NEOSHO – Aaron Werner is the new collegiate ministry leader for the Missouri Baptist Convention’s Disaster Relief (DR) ministry.
A resident of Neosho, Werner is also a campus missionary at Crowder College Baptist Student Union (BSU), which is affiliated with the Shoal Creek Baptist Association and MBC collegiate ministry. He and his wife, Mary, have three children: Grace, Sarah and Jacob.
Werner will continue serving the Crowder College BSU and will lead a team of student interns to do DR work for ten weeks in the summer.
He is a 1999 graduate of New Orleans Baptist Theological Seminary and has a bachelor’s degree from Syracuse University in upstate New York.

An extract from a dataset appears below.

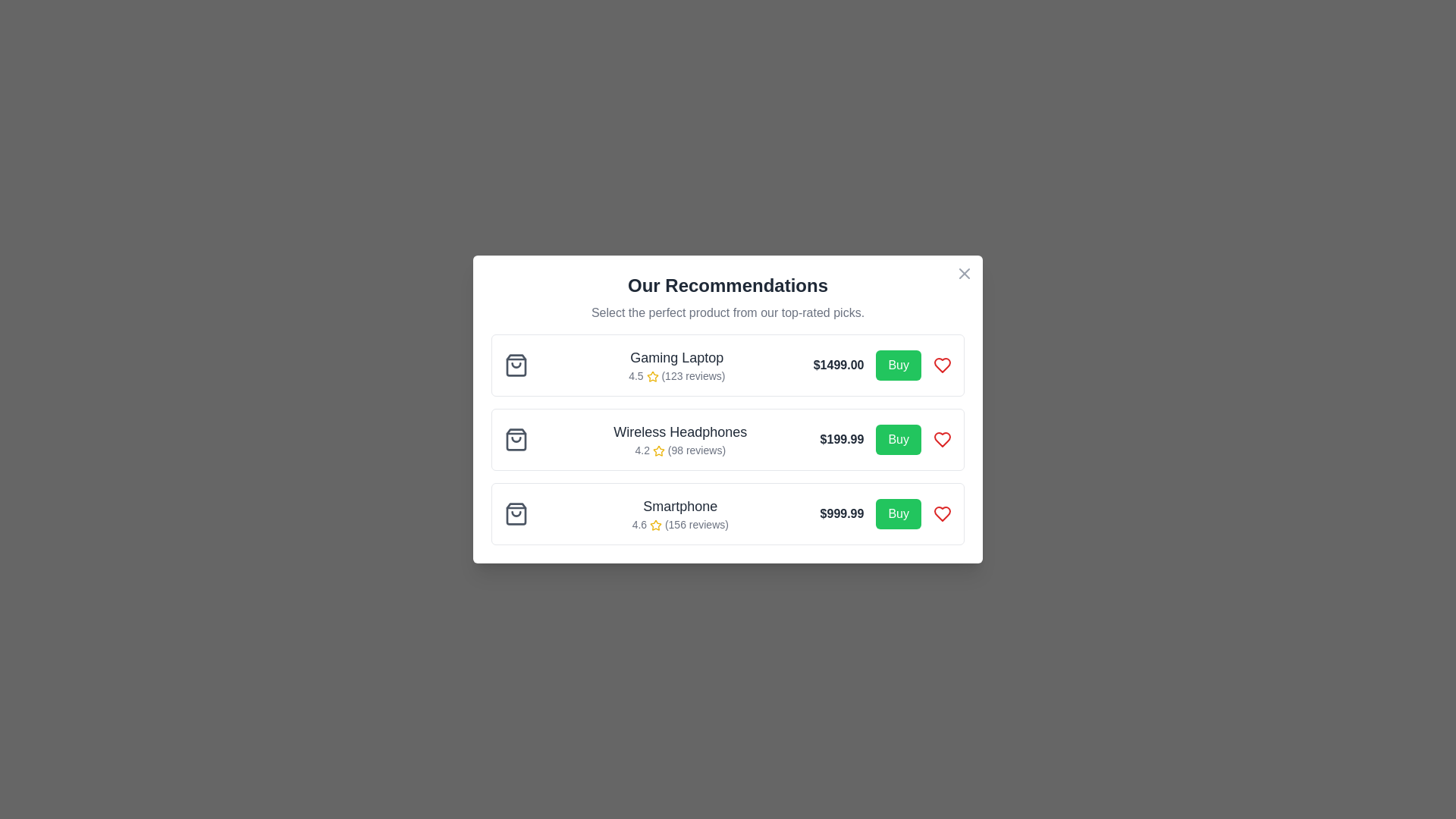 Image resolution: width=1456 pixels, height=819 pixels. Describe the element at coordinates (676, 375) in the screenshot. I see `the text with icon that provides user rating and review count information for the product 'Gaming Laptop'` at that location.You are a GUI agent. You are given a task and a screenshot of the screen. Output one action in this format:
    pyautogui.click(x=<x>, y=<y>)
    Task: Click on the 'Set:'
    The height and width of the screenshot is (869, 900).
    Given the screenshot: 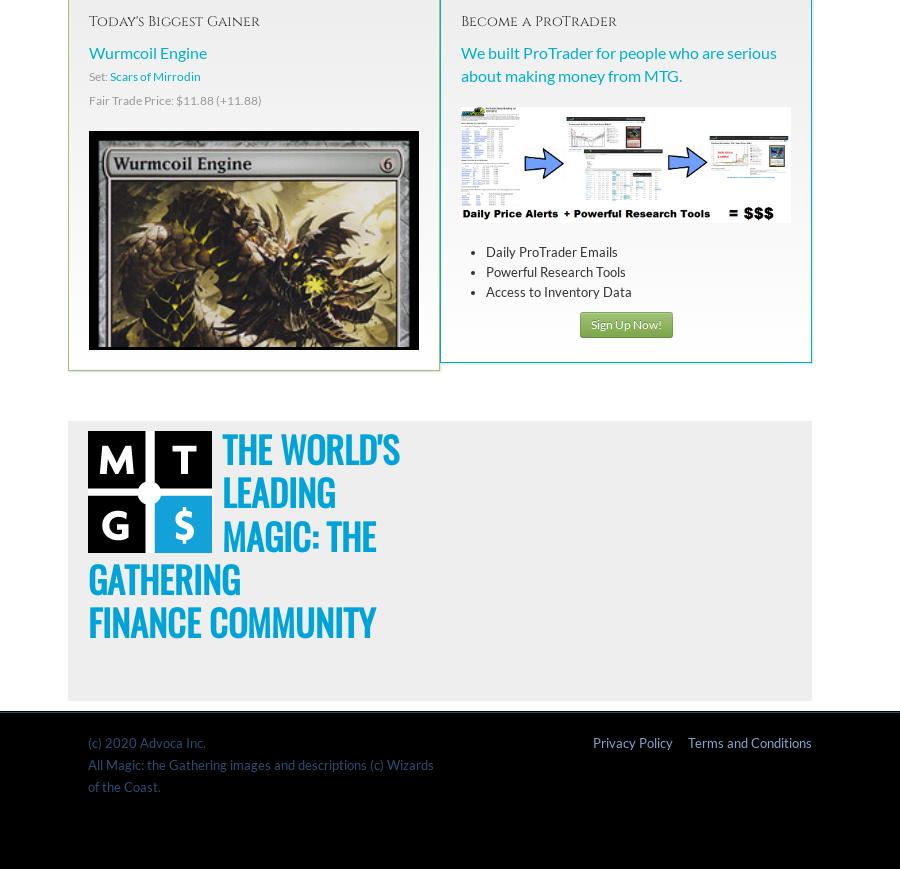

Gaylon Moss introduced Werner to DR leaders at their annual meetings at the Baptist building in December.
Werners’ tasks will be to develop student leaders through Disaster Relief ministry. Student interns work for ten weeks learning various aspects of DR work and helping across the nation as well as in Missouri (depending on where the needs are).
Werner said “the leadership development occurs one student at a time.” Each student has different needs and affinities, and they are taught tasks but also how to operate in a team environment and in an organized and structured response to a disaster situation.
He said, “A lot of the time collegiate DR interns are not the first on a disaster scene but are more involved in the recovery phase.” They go in behind the initial volunteers and help people put their lives and property back together following a flood, tornado or a hurricane.
The 10-12 interns will travel in two mini-vans and a DR truck full of equipment. They sleep in churches and often make their meals in church kitchens or with DR mobile kitchens if the disaster is larger.
Werner said flood recovery is the most common collegiate intern work although they have responded to windstorms, ash-out recovery and other natural disasters that occur.
They begin in late May with an orientation with other summer missionaries at Hannibal-LaGrange Univeristy in Hannibal. There they learn the basics of summer missions. They return to Jefferson City to the DR operations building at High Point and get trained in several areas including mass feeding, flood recovery, chain saw and child care ministries.
Werner told The Pathway, “College students are energetic and enthusiastic. They don’t need much downtime. They take in so much so quickly. They want to learn—they are like sponges.” He said interns do not have to have much previous experience in DR areas. They can be trained at the beginning of the summer. Werner said some of the students are going into fields like emergency management and they can get internship credit from their university through this program.
But he is interested in their spiritual development and their leadership training as well as them mastering the tasks of a Disaster Relief worker. “How they make decisions during the college years will stick with them a long time and impact their spiritual, physical, marriage and career decisions later. He added, “We want them to learn how to have a quiet time every day.”
His daughter, Sarah Werner, 18, went as a DR intern last summer and came back much more mature at the end of the summer.
Werner is excited for the opportunities the new role will add to his responsibilities as a campus missionary. He said he has devoted his life to ministering to college and university students, and he feels this will be a new opportunity to make disciples and develop leaders.